# LevyHolt Dedicated Subsets

## Directory Descriptions
- `data_en_levyholt`: various subsets of LevyHolt dataset (in English);
- `data_zh_levyholt`: a few LevyHolt subsets in Chinese. The premises and hypotheses in Chinese are machine-translated 
from their corresponding English entries, similarly to Li et. al., 2022.
- `booqa_hypoonly`: Hypothesis-only data for BoOQA dataset (and McKenna dataset)
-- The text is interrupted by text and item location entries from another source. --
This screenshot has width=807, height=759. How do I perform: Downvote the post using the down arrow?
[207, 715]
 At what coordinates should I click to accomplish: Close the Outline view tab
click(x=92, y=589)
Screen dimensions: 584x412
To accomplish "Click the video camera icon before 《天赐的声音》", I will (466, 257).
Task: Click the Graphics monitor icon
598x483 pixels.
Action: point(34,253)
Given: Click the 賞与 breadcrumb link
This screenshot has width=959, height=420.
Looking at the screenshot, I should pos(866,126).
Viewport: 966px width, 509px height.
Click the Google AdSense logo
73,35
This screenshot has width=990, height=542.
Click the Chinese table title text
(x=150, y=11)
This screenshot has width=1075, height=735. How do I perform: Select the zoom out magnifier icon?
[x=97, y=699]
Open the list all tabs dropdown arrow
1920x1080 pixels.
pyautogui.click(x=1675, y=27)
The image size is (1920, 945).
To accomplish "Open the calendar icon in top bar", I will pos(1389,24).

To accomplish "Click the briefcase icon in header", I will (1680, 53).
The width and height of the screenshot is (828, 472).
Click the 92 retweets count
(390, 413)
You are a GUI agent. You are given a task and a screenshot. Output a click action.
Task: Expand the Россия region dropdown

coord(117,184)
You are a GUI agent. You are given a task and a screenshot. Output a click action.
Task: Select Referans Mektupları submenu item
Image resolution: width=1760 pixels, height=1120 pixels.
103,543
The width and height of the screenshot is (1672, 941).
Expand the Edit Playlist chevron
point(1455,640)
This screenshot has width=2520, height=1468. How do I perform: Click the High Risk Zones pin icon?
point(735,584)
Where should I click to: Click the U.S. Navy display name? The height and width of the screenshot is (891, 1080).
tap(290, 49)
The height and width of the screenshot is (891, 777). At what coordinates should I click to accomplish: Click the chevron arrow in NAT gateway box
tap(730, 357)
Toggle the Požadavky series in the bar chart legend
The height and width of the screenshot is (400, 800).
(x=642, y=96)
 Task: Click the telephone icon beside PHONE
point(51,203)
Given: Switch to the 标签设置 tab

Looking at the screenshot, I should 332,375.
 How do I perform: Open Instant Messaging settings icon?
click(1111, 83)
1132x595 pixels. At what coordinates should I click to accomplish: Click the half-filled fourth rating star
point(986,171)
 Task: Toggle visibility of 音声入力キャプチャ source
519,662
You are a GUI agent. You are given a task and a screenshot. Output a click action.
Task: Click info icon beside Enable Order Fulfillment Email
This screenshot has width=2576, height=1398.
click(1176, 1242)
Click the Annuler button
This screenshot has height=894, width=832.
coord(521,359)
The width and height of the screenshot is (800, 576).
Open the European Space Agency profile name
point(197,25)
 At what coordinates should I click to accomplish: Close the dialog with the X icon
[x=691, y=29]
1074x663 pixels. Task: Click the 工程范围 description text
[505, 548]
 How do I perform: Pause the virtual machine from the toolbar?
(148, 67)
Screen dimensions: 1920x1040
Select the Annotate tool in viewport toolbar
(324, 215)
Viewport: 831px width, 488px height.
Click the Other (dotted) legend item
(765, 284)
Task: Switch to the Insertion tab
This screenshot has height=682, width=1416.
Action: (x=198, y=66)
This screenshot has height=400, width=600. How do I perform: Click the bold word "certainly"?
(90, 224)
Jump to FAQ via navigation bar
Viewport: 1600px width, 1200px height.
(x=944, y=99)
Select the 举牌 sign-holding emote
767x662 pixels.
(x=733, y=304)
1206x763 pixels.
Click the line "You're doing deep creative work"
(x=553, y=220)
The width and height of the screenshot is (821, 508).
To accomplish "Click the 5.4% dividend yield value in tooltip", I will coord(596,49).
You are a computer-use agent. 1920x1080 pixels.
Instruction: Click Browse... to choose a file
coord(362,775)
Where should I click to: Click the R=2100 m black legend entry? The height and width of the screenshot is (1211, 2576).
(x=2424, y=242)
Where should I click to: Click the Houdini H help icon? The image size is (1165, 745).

The meanings of the names of sub-directories are:
- `full`: the full LevyHolt dataset;
- `full_hypo_only`: the hypothesis-only data for full LevyHolt dataset;
- `directional`: the LevyHolt directional subset;
- `directional_hypo_only`: see above;
- `dirfalse_unr`: the *DirFalse-Unrelated* subset;
- `dirfalse_unr_hypo_only`: see above;
- `dirtrue_unr`: the *DirTrue-Unrelated* subset;
- `dirtrue_unr_hypo_only`: see above;
- `para_dirfalse`: the *Paraphrases-DirFalse* subset;
- `para_dirfalse_hypo_only`: see above;
- `para_dirtrue`: the *Paraphrases-DirTrue* subset;
- `para_dirtrue_hypo_only`: see above;
- `symmetric`: the *symmetric* subset;
- `symmetric_hypo_only`: see above;

## File Format
Each sub-directory contains a `train.txt`, `dev.txt` and a `test.txt`. Each is a tsv file, each line has for columns, 
in the order of: hypothesis, premise, label, language.